● SELECTION:
>> Start
Some characters are special, so we have "escape characters" to specify them in strings. - quotes within strings: \" - tab: \t - new line \n and carriage return \r – use the former rather than the latter when possible

Character data type

One of the atomic data types, like numeric or logical

Can go into scalars, vectors, arrays, lists, or be the type of a column in a data frame.

length("Abraham Lincoln's beard")
## [1] 1
length(c("Abraham", "Lincoln's", "beard"))
## [1] 3
nchar("Abraham Lincoln's beard")
## [1] 23
nchar(c("Abraham", "Lincoln's", "beard"))
## [1] 7 9 5

Character-valued variables

They work just like others, e.g., with vectors:

president <- "Lincoln"
nchar(president)  # NOT 9
## [1] 7
presidents <- c("Fillmore","Pierce","Buchanan","Davis","Johnson")
presidents[3]
## [1] "Buchanan"
presidents[-(1:3)]
## [1] "Davis"   "Johnson"

Displaying characters

We know print(), of course; cat() writes the string directly to the console. If you're debugging, message() is R's preferred syntax.

print("Abraham Lincoln")
## [1] "Abraham Lincoln"
cat("Abraham Lincoln")
## Abraham Lincoln
cat(presidents)
## Fillmore Pierce Buchanan Davis Johnson
message(presidents)
## FillmorePierceBuchananDavisJohnson

Substring operations

Substring: a smaller string from the big string, but still a string in its own right.

A string is not a vector or a list, so we cannot use subscripts like [[ ]] or [ ] to extract substrings; we use substr() instead.
>> End
● PROVIDED INFORMATION:
>> Start
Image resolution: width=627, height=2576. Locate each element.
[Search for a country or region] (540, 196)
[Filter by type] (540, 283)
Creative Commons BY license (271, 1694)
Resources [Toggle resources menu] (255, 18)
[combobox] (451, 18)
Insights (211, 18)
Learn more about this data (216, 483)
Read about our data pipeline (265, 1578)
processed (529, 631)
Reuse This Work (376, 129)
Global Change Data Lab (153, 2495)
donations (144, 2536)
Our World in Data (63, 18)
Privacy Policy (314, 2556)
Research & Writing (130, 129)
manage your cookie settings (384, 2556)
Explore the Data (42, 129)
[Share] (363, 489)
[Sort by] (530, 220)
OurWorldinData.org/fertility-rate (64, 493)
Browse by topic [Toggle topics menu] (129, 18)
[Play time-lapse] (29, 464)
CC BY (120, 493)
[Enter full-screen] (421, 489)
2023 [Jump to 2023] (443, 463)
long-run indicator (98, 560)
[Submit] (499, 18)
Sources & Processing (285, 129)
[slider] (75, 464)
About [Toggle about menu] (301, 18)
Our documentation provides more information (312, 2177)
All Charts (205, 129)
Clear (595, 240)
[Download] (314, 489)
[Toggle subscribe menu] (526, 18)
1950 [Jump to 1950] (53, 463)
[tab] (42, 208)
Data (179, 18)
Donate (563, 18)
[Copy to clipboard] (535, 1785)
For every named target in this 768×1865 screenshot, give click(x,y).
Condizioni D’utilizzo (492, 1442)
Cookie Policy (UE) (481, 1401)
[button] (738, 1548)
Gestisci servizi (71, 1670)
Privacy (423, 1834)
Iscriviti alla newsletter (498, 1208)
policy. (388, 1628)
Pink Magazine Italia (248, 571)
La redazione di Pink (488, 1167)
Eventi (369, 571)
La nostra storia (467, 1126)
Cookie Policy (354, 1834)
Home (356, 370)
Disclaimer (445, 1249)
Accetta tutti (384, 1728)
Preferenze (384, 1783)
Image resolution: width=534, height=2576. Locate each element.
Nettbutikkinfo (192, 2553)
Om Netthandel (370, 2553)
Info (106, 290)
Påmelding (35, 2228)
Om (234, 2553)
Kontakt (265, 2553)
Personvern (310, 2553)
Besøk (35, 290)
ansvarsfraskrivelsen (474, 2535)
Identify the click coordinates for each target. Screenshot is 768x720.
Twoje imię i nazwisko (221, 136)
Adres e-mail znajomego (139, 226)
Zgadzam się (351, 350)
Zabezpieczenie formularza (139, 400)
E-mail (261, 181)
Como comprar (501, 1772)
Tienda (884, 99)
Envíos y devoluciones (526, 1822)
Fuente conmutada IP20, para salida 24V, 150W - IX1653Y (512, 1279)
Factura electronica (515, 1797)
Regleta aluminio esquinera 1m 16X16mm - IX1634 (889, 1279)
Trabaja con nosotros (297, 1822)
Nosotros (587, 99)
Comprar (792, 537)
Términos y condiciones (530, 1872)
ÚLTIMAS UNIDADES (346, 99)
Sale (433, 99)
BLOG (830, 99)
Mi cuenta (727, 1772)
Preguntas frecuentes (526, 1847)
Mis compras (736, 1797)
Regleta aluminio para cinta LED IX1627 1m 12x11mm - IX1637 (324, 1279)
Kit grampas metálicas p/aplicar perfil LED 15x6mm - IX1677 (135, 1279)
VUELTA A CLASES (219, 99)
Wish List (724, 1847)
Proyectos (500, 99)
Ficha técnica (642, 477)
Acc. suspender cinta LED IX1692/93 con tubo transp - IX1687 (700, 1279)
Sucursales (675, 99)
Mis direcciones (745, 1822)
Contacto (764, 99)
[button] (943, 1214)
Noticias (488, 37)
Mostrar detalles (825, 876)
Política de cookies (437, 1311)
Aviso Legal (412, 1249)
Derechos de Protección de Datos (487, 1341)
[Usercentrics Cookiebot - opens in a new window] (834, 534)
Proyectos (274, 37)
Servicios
>> End
● SET EXERCISE: Rewrite the passage of the text on R character strings from "## FillmorePierceBuchananDavisJohnson" to "use substr() instead.", replacing "substr()" with "substring()".

● ANSWER TO THE PROBLEM:
## FillmorePierceBuchananDavisJohnson

Substring operations

Substring: a smaller string from the big string, but still a string in its own right.

A string is not a vector or a list, so we cannot use subscripts like [[ ]] or [ ] to extract substrings; we use substring() instead.